*Exercise:* Present the records below as a numbered list, leaving out the blank lines.

*Information given:*
+ + + + + + +

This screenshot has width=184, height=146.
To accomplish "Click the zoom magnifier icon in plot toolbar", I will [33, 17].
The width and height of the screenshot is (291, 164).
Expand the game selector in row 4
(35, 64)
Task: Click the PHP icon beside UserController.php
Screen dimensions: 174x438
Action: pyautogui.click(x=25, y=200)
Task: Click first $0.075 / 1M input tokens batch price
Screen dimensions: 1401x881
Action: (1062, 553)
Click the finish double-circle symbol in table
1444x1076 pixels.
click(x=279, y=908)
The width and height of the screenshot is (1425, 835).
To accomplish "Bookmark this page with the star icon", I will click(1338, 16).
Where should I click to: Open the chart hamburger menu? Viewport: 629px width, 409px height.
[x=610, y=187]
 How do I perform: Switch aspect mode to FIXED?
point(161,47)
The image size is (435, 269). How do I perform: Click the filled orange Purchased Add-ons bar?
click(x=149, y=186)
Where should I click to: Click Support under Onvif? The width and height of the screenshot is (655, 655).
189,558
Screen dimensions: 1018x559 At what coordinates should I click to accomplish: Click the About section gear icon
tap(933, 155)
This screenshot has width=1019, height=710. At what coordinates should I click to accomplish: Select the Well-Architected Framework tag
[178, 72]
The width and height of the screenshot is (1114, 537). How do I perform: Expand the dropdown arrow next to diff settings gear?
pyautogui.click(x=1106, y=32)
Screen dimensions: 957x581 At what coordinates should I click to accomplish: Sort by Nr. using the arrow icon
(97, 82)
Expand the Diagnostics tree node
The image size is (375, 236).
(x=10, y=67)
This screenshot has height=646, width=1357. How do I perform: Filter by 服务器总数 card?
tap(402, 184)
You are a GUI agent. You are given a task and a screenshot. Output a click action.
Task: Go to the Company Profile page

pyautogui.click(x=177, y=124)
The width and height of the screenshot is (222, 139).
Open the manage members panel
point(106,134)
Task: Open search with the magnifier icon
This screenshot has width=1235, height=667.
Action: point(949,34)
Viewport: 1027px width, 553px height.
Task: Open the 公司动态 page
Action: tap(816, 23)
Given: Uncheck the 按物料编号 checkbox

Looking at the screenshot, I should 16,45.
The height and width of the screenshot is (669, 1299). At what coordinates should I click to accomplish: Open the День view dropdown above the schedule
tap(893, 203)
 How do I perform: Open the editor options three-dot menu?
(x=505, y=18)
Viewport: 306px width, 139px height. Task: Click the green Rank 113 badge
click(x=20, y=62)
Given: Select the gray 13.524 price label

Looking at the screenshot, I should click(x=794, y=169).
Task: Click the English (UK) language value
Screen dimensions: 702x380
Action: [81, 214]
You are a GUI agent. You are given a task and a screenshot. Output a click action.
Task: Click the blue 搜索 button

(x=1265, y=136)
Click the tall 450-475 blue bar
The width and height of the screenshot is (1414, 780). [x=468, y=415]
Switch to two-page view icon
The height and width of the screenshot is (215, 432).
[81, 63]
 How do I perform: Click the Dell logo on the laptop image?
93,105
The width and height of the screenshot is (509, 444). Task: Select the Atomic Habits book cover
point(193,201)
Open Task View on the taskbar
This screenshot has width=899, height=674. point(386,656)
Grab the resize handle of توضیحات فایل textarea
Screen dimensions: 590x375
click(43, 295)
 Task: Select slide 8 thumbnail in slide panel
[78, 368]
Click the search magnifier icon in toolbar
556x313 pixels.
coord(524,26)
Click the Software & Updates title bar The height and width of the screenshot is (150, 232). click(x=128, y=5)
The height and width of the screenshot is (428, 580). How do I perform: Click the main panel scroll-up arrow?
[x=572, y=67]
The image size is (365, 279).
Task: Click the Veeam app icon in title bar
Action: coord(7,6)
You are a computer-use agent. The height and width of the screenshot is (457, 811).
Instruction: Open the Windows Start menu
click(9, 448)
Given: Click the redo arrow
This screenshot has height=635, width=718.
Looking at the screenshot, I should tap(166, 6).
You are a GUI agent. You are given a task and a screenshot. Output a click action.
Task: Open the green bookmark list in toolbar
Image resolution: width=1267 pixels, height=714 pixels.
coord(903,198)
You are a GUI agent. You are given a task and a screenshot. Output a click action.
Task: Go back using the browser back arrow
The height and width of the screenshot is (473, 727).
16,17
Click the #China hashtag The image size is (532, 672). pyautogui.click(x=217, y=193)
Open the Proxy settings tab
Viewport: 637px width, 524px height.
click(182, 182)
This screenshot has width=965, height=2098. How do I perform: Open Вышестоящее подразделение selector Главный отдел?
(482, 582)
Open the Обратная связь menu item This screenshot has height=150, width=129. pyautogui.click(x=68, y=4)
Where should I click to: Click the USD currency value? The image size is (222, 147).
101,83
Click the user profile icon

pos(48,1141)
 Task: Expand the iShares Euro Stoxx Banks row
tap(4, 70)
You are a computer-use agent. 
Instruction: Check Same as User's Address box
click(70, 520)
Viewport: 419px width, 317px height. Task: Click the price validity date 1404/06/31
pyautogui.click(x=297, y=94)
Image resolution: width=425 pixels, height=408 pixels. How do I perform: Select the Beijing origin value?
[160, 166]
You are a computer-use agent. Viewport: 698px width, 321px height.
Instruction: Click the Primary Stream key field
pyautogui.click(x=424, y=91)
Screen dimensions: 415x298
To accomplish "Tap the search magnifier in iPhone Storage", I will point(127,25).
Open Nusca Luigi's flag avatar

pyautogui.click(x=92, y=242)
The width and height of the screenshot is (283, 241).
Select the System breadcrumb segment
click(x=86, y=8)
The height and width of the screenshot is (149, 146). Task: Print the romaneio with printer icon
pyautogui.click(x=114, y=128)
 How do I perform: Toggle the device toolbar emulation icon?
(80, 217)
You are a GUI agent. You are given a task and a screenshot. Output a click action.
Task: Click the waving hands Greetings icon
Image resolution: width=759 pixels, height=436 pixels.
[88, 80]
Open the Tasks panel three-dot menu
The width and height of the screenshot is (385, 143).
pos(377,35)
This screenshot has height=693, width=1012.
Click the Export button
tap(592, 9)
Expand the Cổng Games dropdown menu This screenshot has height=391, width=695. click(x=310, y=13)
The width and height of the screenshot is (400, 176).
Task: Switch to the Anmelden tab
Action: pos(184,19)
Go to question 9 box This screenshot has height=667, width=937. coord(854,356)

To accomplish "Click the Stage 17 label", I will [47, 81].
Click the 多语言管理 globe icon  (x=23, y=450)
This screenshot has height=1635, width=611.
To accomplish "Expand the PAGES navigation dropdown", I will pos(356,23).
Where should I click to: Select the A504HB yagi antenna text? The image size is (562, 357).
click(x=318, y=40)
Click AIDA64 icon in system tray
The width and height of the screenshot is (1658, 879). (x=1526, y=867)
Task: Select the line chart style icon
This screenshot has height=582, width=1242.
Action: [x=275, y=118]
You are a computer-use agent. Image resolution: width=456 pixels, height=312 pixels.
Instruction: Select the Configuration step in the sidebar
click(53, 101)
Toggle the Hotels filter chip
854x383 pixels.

+ + + + + + +

*Exercise output:*
1. This screenshot has width=184, height=146.
2. To accomplish "Click the zoom magnifier icon in plot toolbar", I will [33, 17].
3. The width and height of the screenshot is (291, 164).
4. Expand the game selector in row 4
5. (35, 64)
6. Task: Click the PHP icon beside UserController.php
7. Screen dimensions: 174x438
8. Action: pyautogui.click(x=25, y=200)
9. Task: Click first $0.075 / 1M input tokens batch price
10. Screen dimensions: 1401x881
11. Action: (1062, 553)
12. Click the finish double-circle symbol in table
13. 1444x1076 pixels.
14. click(x=279, y=908)
15. The width and height of the screenshot is (1425, 835).
16. To accomplish "Bookmark this page with the star icon", I will click(1338, 16).
17. Where should I click to: Open the chart hamburger menu? Viewport: 629px width, 409px height.
18. [x=610, y=187]
19.  How do I perform: Switch aspect mode to FIXED?
20. point(161,47)
21. The image size is (435, 269). How do I perform: Click the filled orange Purchased Add-ons bar?
22. click(x=149, y=186)
23. Where should I click to: Click Support under Onvif? The width and height of the screenshot is (655, 655).
24. 189,558
25. Screen dimensions: 1018x559 At what coordinates should I click to accomplish: Click the About section gear icon
26. tap(933, 155)
27. This screenshot has width=1019, height=710. At what coordinates should I click to accomplish: Select the Well-Architected Framework tag
28. [178, 72]
29. The width and height of the screenshot is (1114, 537). How do I perform: Expand the dropdown arrow next to diff settings gear?
30. pyautogui.click(x=1106, y=32)
31. Screen dimensions: 957x581 At what coordinates should I click to accomplish: Sort by Nr. using the arrow icon
32. (97, 82)
33. Expand the Diagnostics tree node
34. The image size is (375, 236).
35. (x=10, y=67)
36. This screenshot has height=646, width=1357. How do I perform: Filter by 服务器总数 card?
37. tap(402, 184)
38. You are a GUI agent. You are given a task and a screenshot. Output a click action.
39. Task: Go to the Company Profile page
40. pyautogui.click(x=177, y=124)
41. The width and height of the screenshot is (222, 139).
42. Open the manage members panel
43. point(106,134)
44. Task: Open search with the magnifier icon
45. This screenshot has width=1235, height=667.
46. Action: point(949,34)
47. Viewport: 1027px width, 553px height.
48. Task: Open the 公司动态 page
49. Action: tap(816, 23)
50. Given: Uncheck the 按物料编号 checkbox
51. Looking at the screenshot, I should 16,45.
52. The height and width of the screenshot is (669, 1299). At what coordinates should I click to accomplish: Open the День view dropdown above the schedule
53. tap(893, 203)
54.  How do I perform: Open the editor options three-dot menu?
55. (x=505, y=18)
56. Viewport: 306px width, 139px height. Task: Click the green Rank 113 badge
57. click(x=20, y=62)
58. Given: Select the gray 13.524 price label
59. Looking at the screenshot, I should click(x=794, y=169).
60. Task: Click the English (UK) language value
61. Screen dimensions: 702x380
62. Action: [81, 214]
63. You are a GUI agent. You are given a task and a screenshot. Output a click action.
64. Task: Click the blue 搜索 button
65. (x=1265, y=136)
66. Click the tall 450-475 blue bar
67. The width and height of the screenshot is (1414, 780). [x=468, y=415]
68. Switch to two-page view icon
69. The height and width of the screenshot is (215, 432).
70. [81, 63]
71.  How do I perform: Click the Dell logo on the laptop image?
72. 93,105
73. The width and height of the screenshot is (509, 444). Task: Select the Atomic Habits book cover
74. point(193,201)
75. Open Task View on the taskbar
76. This screenshot has width=899, height=674. point(386,656)
77. Grab the resize handle of توضیحات فایل textarea
78. Screen dimensions: 590x375
79. click(43, 295)
80.  Task: Select slide 8 thumbnail in slide panel
81. [78, 368]
82. Click the search magnifier icon in toolbar
83. 556x313 pixels.
84. coord(524,26)
85. Click the Software & Updates title bar The height and width of the screenshot is (150, 232). click(x=128, y=5)
86. The height and width of the screenshot is (428, 580). How do I perform: Click the main panel scroll-up arrow?
87. [x=572, y=67]
88. The image size is (365, 279).
89. Task: Click the Veeam app icon in title bar
90. Action: coord(7,6)
91. You are a computer-use agent. The height and width of the screenshot is (457, 811).
92. Instruction: Open the Windows Start menu
93. click(9, 448)
94. Given: Click the redo arrow
95. This screenshot has height=635, width=718.
96. Looking at the screenshot, I should tap(166, 6).
97. You are a GUI agent. You are given a task and a screenshot. Output a click action.
98. Task: Open the green bookmark list in toolbar
99. Image resolution: width=1267 pixels, height=714 pixels.
100. coord(903,198)
101. You are a GUI agent. You are given a task and a screenshot. Output a click action.
102. Task: Go back using the browser back arrow
103. The height and width of the screenshot is (473, 727).
104. 16,17
105. Click the #China hashtag The image size is (532, 672). pyautogui.click(x=217, y=193)
106. Open the Proxy settings tab
107. Viewport: 637px width, 524px height.
108. click(182, 182)
109. This screenshot has width=965, height=2098. How do I perform: Open Вышестоящее подразделение selector Главный отдел?
110. (482, 582)
111. Open the Обратная связь menu item This screenshot has height=150, width=129. pyautogui.click(x=68, y=4)
112. Where should I click to: Click the USD currency value? The image size is (222, 147).
113. 101,83
114. Click the user profile icon
115. pos(48,1141)
116.  Task: Expand the iShares Euro Stoxx Banks row
117. tap(4, 70)
118. You are a computer-use agent. 
119. Instruction: Check Same as User's Address box
120. click(70, 520)
121. Viewport: 419px width, 317px height. Task: Click the price validity date 1404/06/31
122. pyautogui.click(x=297, y=94)
123. Image resolution: width=425 pixels, height=408 pixels. How do I perform: Select the Beijing origin value?
124. [160, 166]
125. You are a computer-use agent. Viewport: 698px width, 321px height.
126. Instruction: Click the Primary Stream key field
127. pyautogui.click(x=424, y=91)
128. Screen dimensions: 415x298
129. To accomplish "Tap the search magnifier in iPhone Storage", I will point(127,25).
130. Open Nusca Luigi's flag avatar
131. pyautogui.click(x=92, y=242)
132. The width and height of the screenshot is (283, 241).
133. Select the System breadcrumb segment
134. click(x=86, y=8)
135. The height and width of the screenshot is (149, 146). Task: Print the romaneio with printer icon
136. pyautogui.click(x=114, y=128)
137.  How do I perform: Toggle the device toolbar emulation icon?
138. (80, 217)
139. You are a GUI agent. You are given a task and a screenshot. Output a click action.
140. Task: Click the waving hands Greetings icon
141. Image resolution: width=759 pixels, height=436 pixels.
142. [88, 80]
143. Open the Tasks panel three-dot menu
144. The width and height of the screenshot is (385, 143).
145. pos(377,35)
146. This screenshot has height=693, width=1012.
147. Click the Export button
148. tap(592, 9)
149. Expand the Cổng Games dropdown menu This screenshot has height=391, width=695. click(x=310, y=13)
150. The width and height of the screenshot is (400, 176).
151. Task: Switch to the Anmelden tab
152. Action: pos(184,19)
153. Go to question 9 box This screenshot has height=667, width=937. coord(854,356)
154. To accomplish "Click the Stage 17 label", I will [47, 81].
155. Click the 多语言管理 globe icon  (x=23, y=450)
156. This screenshot has height=1635, width=611.
157. To accomplish "Expand the PAGES navigation dropdown", I will pos(356,23).
158. Where should I click to: Select the A504HB yagi antenna text? The image size is (562, 357).
159. click(x=318, y=40)
160. Click AIDA64 icon in system tray
161. The width and height of the screenshot is (1658, 879). (x=1526, y=867)
162. Task: Select the line chart style icon
163. This screenshot has height=582, width=1242.
164. Action: [x=275, y=118]
165. You are a computer-use agent. Image resolution: width=456 pixels, height=312 pixels.
166. Instruction: Select the Configuration step in the sidebar
167. click(53, 101)
168. Toggle the Hotels filter chip
169. 854x383 pixels.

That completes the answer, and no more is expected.